As typical monomodal data has shown a lack of proficiency in understanding the diverse presentations of HER2-positive gastric cancer, a recent study by Zifan Chen, MD, and colleagues has employed a multimodal analytic approach to accurately predict treatment responses to anti-HER2 or anti-HER2 combined immunotherapy for patients with HER2-positive gastric cancer.

Researchers utilized a deep learning model called the Multi-Modal (MuMo) model to combine the recorded data of a patient group to develop personalized treatment response predictions.

Data from a cohort of 429 patients were collected, including demographics, tumor characteristics, and treatment specifics such as lines of treatment received and time before initiating treatment. Pathology and radiology information was also included.

A total of 310 patients were treated with anti-HER2 therapy, while 119 patients were treated with an immunotherapy combination of anti-HER2 and anti-PD-1/PD-L1 inhibitors.

*Listed entries*.
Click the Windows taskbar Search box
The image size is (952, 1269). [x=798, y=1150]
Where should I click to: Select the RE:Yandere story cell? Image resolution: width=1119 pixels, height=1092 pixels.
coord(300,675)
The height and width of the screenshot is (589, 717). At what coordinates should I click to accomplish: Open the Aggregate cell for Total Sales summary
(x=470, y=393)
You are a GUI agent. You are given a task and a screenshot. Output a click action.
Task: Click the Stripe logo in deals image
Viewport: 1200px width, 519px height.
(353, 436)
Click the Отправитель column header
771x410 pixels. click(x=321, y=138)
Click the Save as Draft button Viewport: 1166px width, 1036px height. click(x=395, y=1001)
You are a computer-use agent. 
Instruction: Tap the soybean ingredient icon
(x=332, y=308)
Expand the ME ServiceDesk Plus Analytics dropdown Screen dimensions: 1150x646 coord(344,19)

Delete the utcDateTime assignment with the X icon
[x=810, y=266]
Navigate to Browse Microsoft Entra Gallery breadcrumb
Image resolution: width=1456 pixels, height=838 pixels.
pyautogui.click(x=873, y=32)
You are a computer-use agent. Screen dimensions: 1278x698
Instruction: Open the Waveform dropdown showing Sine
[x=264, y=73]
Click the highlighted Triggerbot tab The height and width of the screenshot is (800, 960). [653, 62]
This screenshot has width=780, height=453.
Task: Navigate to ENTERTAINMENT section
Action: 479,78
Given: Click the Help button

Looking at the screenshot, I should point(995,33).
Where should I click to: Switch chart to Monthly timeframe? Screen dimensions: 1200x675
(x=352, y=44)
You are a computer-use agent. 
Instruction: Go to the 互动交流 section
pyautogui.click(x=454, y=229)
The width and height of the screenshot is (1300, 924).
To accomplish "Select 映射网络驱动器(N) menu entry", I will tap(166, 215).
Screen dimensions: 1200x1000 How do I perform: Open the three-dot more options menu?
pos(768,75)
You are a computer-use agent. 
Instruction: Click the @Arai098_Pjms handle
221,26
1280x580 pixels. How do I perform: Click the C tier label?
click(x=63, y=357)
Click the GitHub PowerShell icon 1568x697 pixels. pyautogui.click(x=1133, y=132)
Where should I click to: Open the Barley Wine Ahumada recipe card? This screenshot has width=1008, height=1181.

*Task item*. Reproduce the stretch of the passage on HER2-positive gastric cancer above from "Researchers utilized a" through "and anti-PD-1/PD-L1 inhibitors.", word for word.

*Result*.
Researchers utilized a deep learning model called the Multi-Modal (MuMo) model to combine the recorded data of a patient group to develop personalized treatment response predictions.

Data from a cohort of 429 patients were collected, including demographics, tumor characteristics, and treatment specifics such as lines of treatment received and time before initiating treatment. Pathology and radiology information was also included.

A total of 310 patients were treated with anti-HER2 therapy, while 119 patients were treated with an immunotherapy combination of anti-HER2 and anti-PD-1/PD-L1 inhibitors.